My phone’s GPS lost reception as soon as we crossed the border, and our car’s navigation system didn’t include maps outside of the U.S. either. The sources we usually relied on had instantly become insufficient to get us where we needed to go. Thankfully, we found a place off a nearby exit with free wifi. We compiled a makeshift atlas by taking screenshots of the entire route ahead of us. (How did people get around before phones again?)
While you might not be able to relate to the desperation that I had behind the wheel, you can probably relate to the feeling—going through your life with insufficient sources of direction.
You probably already know where I’m going with this. And I’ll go ahead and jump to the punch line: The Bible is sufficient for all of life.
If you’re a Christian, you get this. But if you’re anything like me, you often forget this. We cannot remind ourselves of this often enough: When we read the Bible, God speaks. The Apostle Paul told Timothy that Scripture was breathed out by God to make us complete. It is profitable for all of life (2 Timothy 3:16–17). When we thumb through the pages of Scripture, we are welcomed into the theater of God’s glory. He comforts the discouraged, calms the anxious, teaches the confused, and offers purifying grace to sinners.
In Psalm 19:7–10, King David gives six promises to every person who seeks God through his Word:
1. The Word of God revives the soul (19:7a).

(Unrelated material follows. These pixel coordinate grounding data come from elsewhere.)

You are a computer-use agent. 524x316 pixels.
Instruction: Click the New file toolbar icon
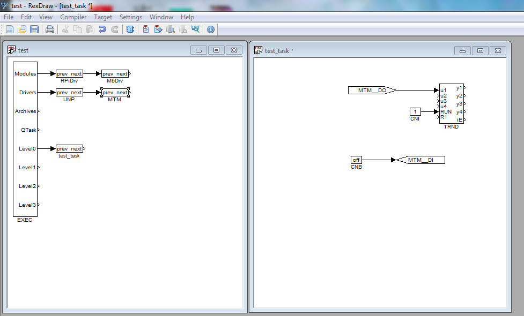pos(10,29)
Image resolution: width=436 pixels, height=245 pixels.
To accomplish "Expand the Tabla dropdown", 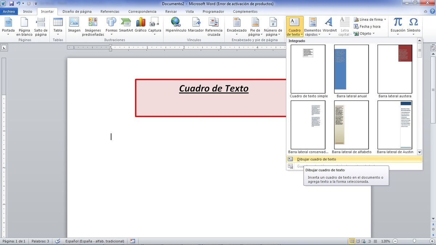I will pos(58,26).
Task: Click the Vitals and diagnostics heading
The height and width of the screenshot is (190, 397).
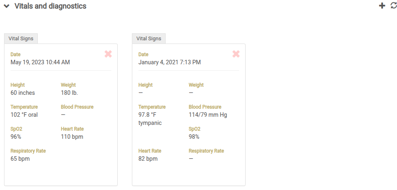Action: pyautogui.click(x=50, y=6)
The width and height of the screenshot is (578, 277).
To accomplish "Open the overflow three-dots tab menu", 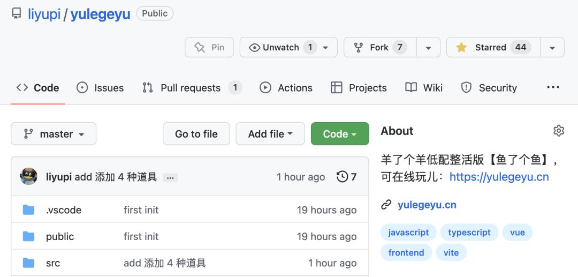I will click(553, 88).
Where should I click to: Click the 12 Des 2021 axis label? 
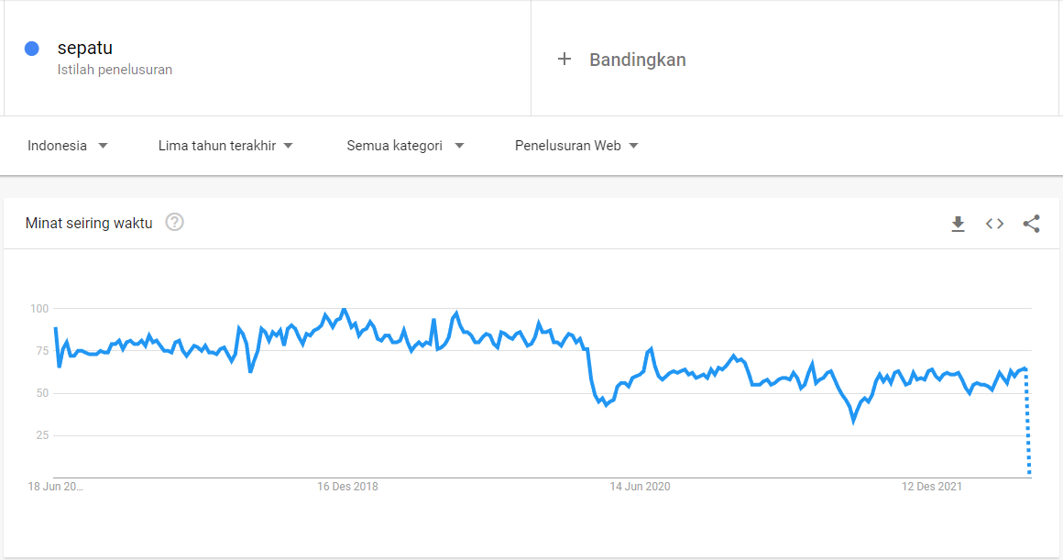pos(932,487)
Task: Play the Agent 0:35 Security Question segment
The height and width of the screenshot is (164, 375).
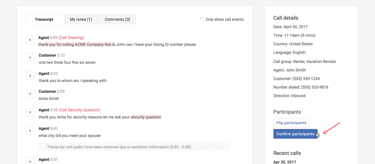Action: click(x=30, y=112)
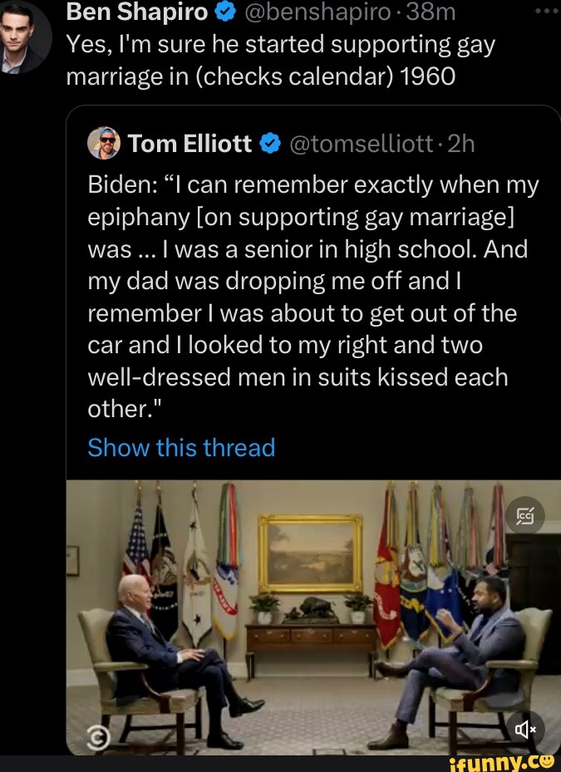Click Tom Elliott's verified checkmark badge
Screen dimensions: 561x772
point(268,145)
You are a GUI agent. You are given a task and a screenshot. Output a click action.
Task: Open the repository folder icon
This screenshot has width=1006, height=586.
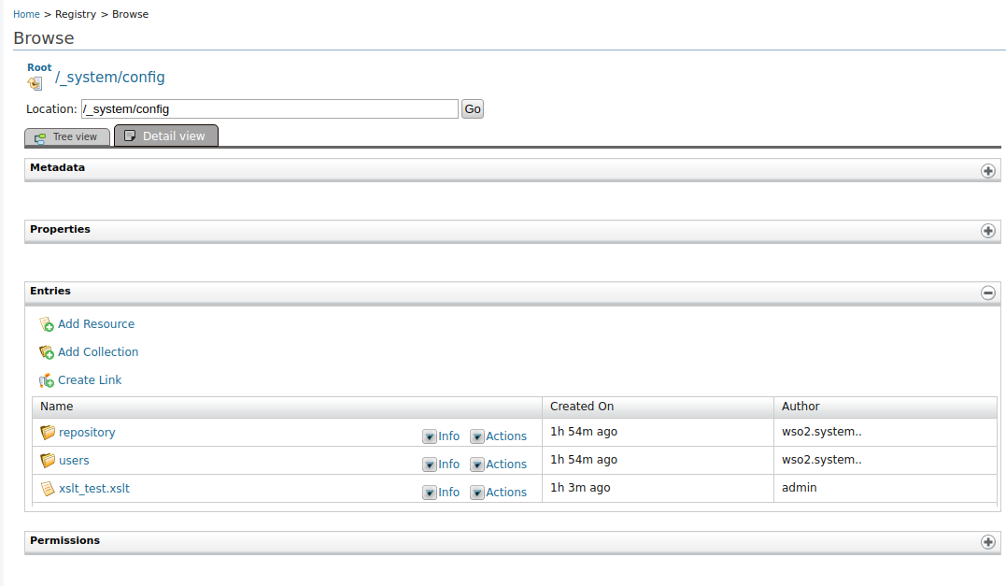click(x=48, y=432)
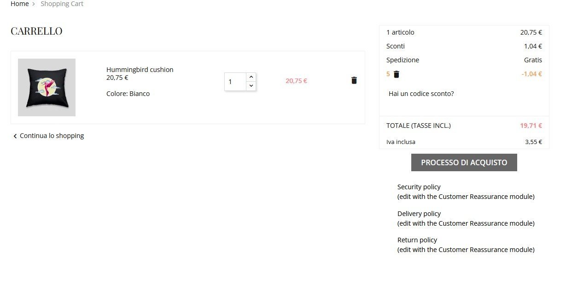This screenshot has width=566, height=282.
Task: Expand 'Hai un codice sconto?' section
Action: [x=421, y=94]
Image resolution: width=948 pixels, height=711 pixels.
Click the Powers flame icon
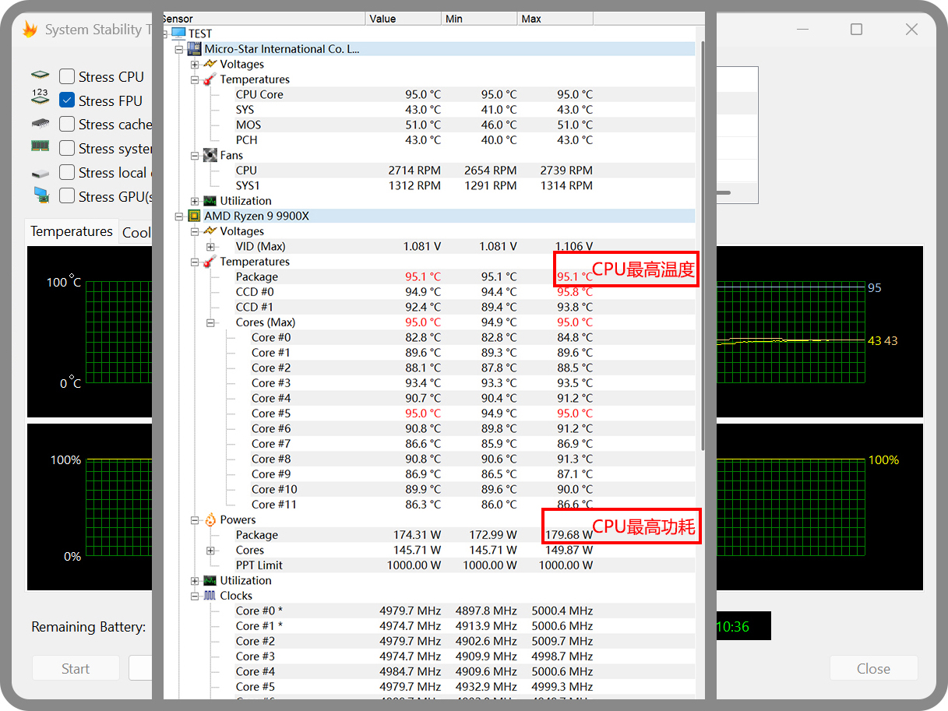210,519
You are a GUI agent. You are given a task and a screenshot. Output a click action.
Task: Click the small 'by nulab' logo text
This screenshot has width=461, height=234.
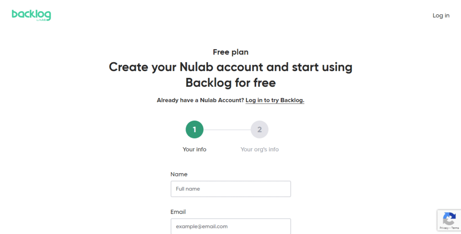point(41,20)
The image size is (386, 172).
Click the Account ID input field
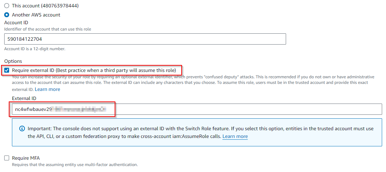pos(145,39)
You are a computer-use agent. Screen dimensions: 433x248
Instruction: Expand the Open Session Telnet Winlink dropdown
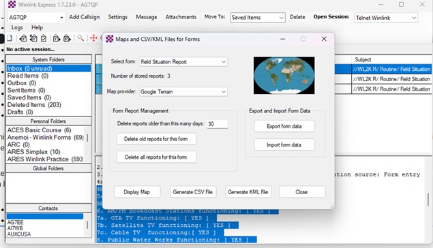pyautogui.click(x=386, y=18)
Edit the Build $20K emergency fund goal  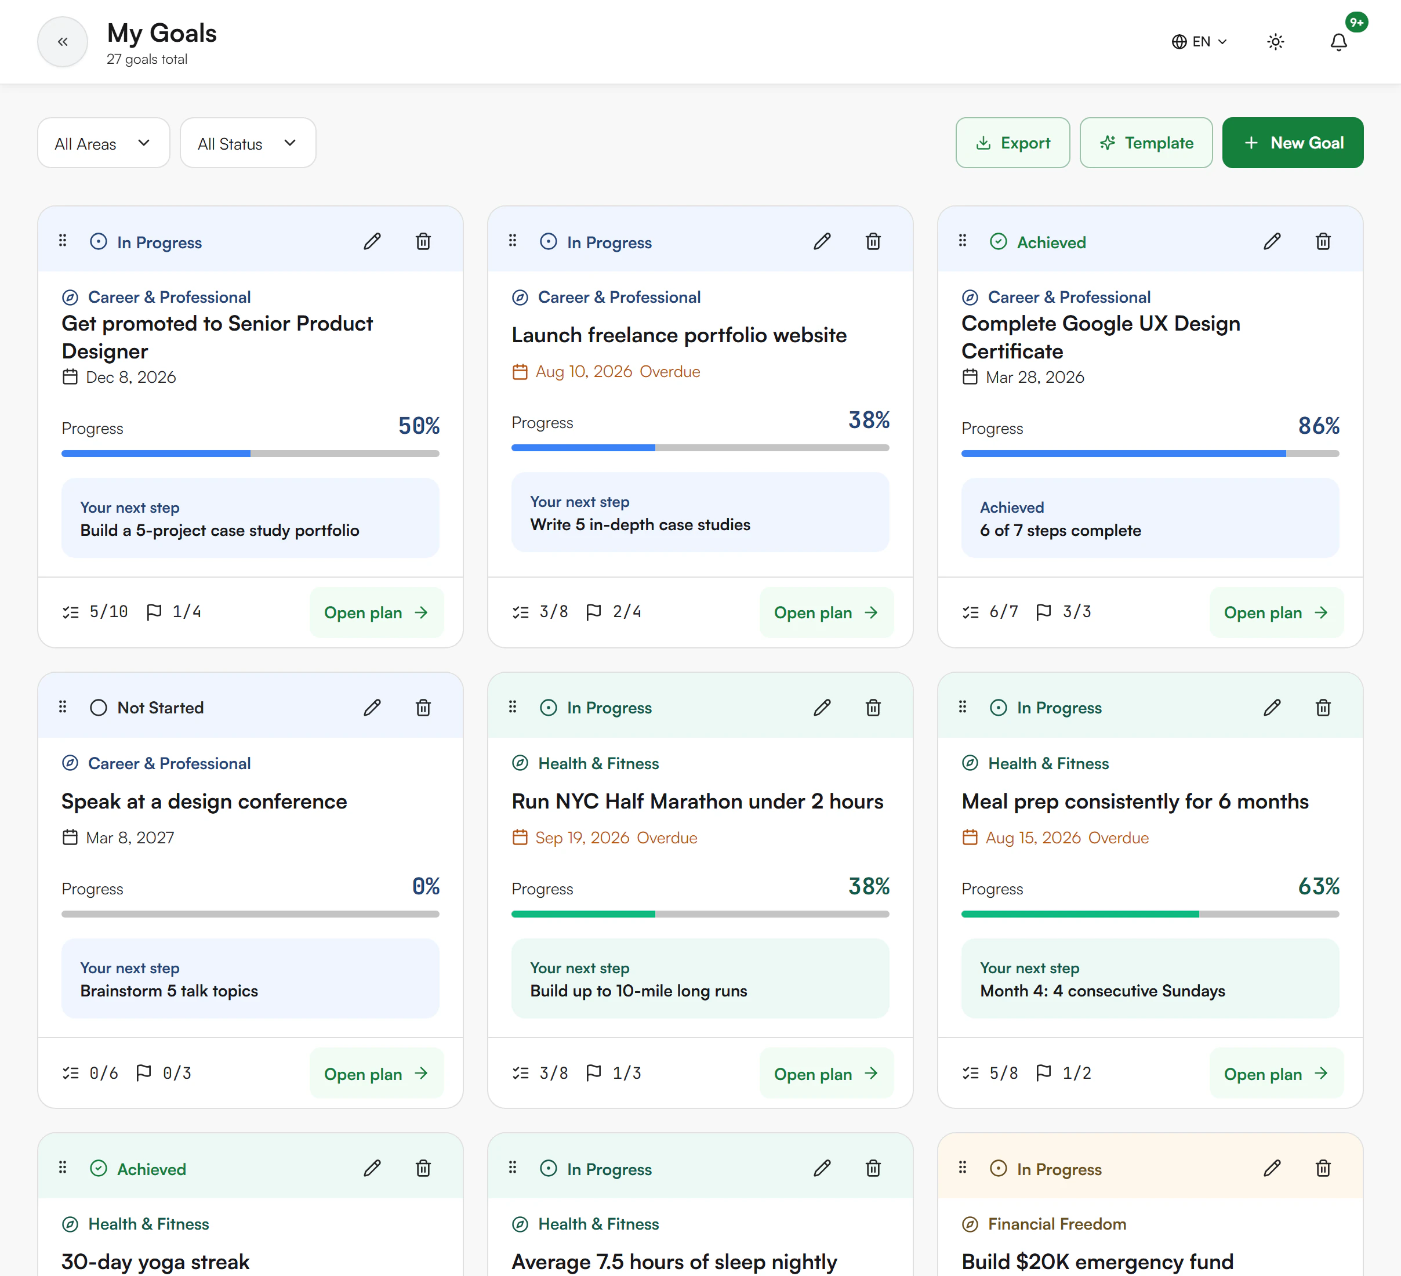pyautogui.click(x=1272, y=1168)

Unmet expectations, conflict, and the daily temptations of living in a fallen world guarantee our spiritual fatigue. Listening to God revives our soul. When we fearfully await test results from our doctor, God reminds us that he is sovereign and good. When we feel undervalued or overlooked, God reminds us that we are his. When we are spiritually dehydrated from the circumstances of life, God’s Word is like a glass of cold water pressed to our parched lips.
2. The Word of God gives us wisdom (19:7b).
Despite what our academic achievements or carefully crafted resumes would have us believe, we need wisdom. An open Bible is a theological declaration that God knows everything and we do not. When we read our Bible, we take a seat before an eternal God who not only has more knowledge than us but is himself the source of all knowledge. He alone is all-wise, and he graciously reveals his wisdom through his Word.
When we read our Bible, we take a seat before an eternal God who not only has more knowledge than us but is himself the source.
3. The Word of God produces joy (19:8a).
David declares that the precepts of the Lord “rejoice the heart.” When we behold God’s mercy, patience, justice, and steadfast love through the narrative of Scripture, our hearts are flooded with joy. Scripture anchors our joy to the finished work of Christ and the reminder that our sins are, in the immortal words of Audio Adrenaline, somewhere “on the ocean floor.
4. The Word of God enlightens the eyes (19:8b).
Sin darkens our ability to see the path of life that is for our good and God’s glory. The Word of God is a light to keep us from stumbling. It gives us divine insight for honoring God in decisions about our career, marriage, finances, and future.
5. The Word of God endures forever (19:9a).
We’ve all made promises we haven’t kept. More often than not, I find myself making promises I simply couldn’t keep. Even our well-intended words rarely endure because our lives are ever-changing. Because God is unchanging, his Word never changes. There are no expiration dates on the promises of God. Not a single Word of Scripture was written in pencil. His Word endures.
6. The Word of God satisfies (19:10).
David praised God for his Word because it is more desirable than gold and sweeter than honey. We have the sinful tendency to be drawn to wealth and driven by our appetite. David had the riches of the throne but assures us that God’s Word is better than the counterfeit pleasures we often seek.
These six promises are an invitation to spend time with God in Scripture today. If the power of God’s Word can form planets, resurrect the dead, and calm the sea, then what could he do in your life this week? Read, listen, meditate, memorize, and immerse yourself in the Word.
Terry-Lee Kirkland is the lead pastor at The Oaks Church in Cincinnati, Ohio, which was planted through the Summit Network in 2017. He and his wife, Abby, have one son named Brooks. Learn more at theoakscincy.com.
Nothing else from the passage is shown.